(Dataset extract)

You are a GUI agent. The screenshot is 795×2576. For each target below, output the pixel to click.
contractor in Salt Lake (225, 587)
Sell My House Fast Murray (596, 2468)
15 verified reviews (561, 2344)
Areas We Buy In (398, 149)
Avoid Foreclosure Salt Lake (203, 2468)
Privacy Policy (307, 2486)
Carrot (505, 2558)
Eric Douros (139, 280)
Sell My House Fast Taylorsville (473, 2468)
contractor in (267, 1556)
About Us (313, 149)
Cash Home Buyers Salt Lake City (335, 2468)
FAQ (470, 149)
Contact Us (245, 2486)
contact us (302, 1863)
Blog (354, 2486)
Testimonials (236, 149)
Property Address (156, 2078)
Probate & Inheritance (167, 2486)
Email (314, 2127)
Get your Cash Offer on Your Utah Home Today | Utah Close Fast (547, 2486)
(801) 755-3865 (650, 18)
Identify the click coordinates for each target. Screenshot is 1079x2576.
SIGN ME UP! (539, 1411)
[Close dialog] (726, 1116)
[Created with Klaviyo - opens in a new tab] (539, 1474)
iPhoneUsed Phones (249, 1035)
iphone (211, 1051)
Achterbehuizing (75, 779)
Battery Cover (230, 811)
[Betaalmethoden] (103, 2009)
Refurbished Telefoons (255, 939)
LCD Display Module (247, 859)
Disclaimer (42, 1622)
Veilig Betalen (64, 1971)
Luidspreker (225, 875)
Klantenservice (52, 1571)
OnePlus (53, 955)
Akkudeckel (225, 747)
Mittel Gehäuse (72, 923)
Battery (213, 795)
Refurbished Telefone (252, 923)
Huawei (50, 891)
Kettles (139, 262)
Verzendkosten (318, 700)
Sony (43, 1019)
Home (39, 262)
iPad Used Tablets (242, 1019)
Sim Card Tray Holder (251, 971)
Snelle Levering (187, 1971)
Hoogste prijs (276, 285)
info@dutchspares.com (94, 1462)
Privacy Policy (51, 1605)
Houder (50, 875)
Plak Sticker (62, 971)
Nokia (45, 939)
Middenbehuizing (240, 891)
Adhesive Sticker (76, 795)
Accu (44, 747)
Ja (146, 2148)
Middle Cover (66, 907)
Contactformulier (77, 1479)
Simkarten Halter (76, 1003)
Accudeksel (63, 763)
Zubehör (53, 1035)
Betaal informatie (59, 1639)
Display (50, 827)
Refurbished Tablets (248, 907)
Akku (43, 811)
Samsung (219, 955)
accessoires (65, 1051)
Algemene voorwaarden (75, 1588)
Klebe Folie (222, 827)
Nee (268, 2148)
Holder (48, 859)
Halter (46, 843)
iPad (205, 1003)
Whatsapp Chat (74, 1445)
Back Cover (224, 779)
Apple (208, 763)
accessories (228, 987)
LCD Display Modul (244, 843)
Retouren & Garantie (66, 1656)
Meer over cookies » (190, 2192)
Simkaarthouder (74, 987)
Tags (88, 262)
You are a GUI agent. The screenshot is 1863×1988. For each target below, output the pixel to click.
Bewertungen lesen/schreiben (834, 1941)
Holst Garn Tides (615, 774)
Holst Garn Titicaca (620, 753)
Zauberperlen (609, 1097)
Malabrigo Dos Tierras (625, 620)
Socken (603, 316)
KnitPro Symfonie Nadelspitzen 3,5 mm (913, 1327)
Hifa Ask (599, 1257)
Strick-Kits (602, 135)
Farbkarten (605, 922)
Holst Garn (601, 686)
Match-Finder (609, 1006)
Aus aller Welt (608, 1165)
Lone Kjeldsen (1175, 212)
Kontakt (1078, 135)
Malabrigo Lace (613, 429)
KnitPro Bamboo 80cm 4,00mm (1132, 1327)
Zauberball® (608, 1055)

(End Dataset extract)

• What to do:
Transcribe exactly, and only, the lines from the opening line of the records through the line containing "[Close dialog] (726, 1116)".

• Solved problem:
You are a GUI agent. The screenshot is 795×2576. For each target below, output the pixel to click.
contractor in Salt Lake (225, 587)
Sell My House Fast Murray (596, 2468)
15 verified reviews (561, 2344)
Areas We Buy In (398, 149)
Avoid Foreclosure Salt Lake (203, 2468)
Privacy Policy (307, 2486)
Carrot (505, 2558)
Eric Douros (139, 280)
Sell My House Fast Taylorsville (473, 2468)
contractor in (267, 1556)
About Us (313, 149)
Cash Home Buyers Salt Lake City (335, 2468)
FAQ (470, 149)
Contact Us (245, 2486)
contact us (302, 1863)
Blog (354, 2486)
Testimonials (236, 149)
Property Address (156, 2078)
Probate & Inheritance (167, 2486)
Email (314, 2127)
Get your Cash Offer on Your Utah Home Today | Utah Close Fast (547, 2486)
(801) 755-3865 (650, 18)
Identify the click coordinates for each target. Screenshot is 1079x2576.
SIGN ME UP! (539, 1411)
[Close dialog] (726, 1116)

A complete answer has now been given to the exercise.